The Conservatives must understand that pushing a Brexit deal through parliament will be “the gateway” to a Jeremy Corbyn-led government, Tony Blair said this morning.
The former prime minister also said he didn’t believe Labour would vote for the Conservatives’ Brexit deal, contradicting shadow foreign secretary Emily Thornberry’s (supposedly sarcastic) claim yesterday that Labour would “probably” vote in favour of the final deal.
Speaking at an event held by UK in a Changing Europe to mark the one year anniversary of Article 50 being triggered, Blair said that if Conservative MPs were to vote for any final deal, “Brexit will then be 100 per cent owned by the Tories…and it will allow Labour to say ‘well we’d have got you a better deal and these guys didn’t get the right deal’.”
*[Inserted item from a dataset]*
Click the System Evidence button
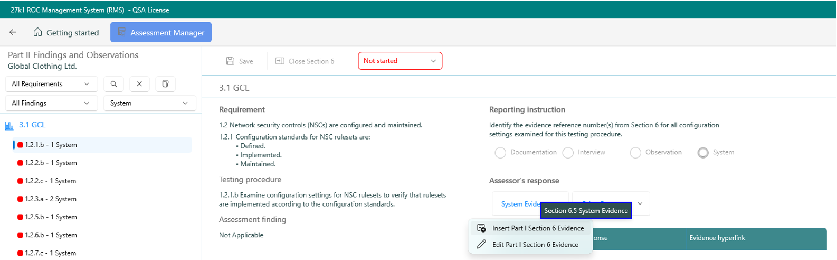The width and height of the screenshot is (837, 260). (x=517, y=204)
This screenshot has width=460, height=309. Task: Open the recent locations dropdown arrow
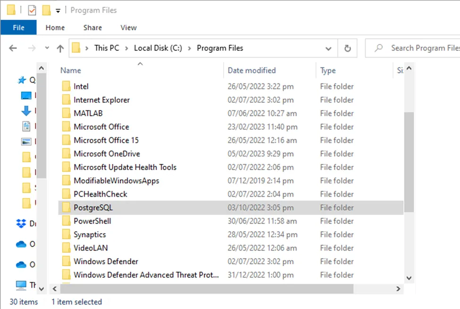(x=47, y=48)
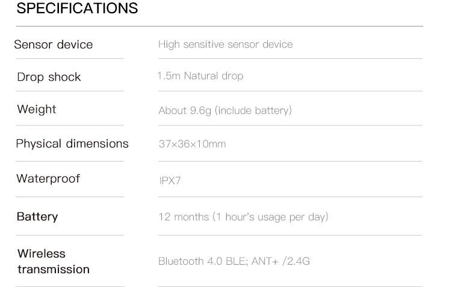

“By the time you get to 2022 [the official date of the next general election] you’ll be out of the European Union. I’ve got a feeling the 17 million who voted to leave are going to be short on gratitude and the 16 million who voted to remain are going to be long on memory,” he said. “If they’ve still got Brexit round their neck…they’re in danger of going down.”
Blair also said that another referendum on the final terms of the deal would be strategically useful for the Conservatives, as it would allow the government to pass on responsibility for Brexit – its terms, conditions, and eventual outcome – to the electorate.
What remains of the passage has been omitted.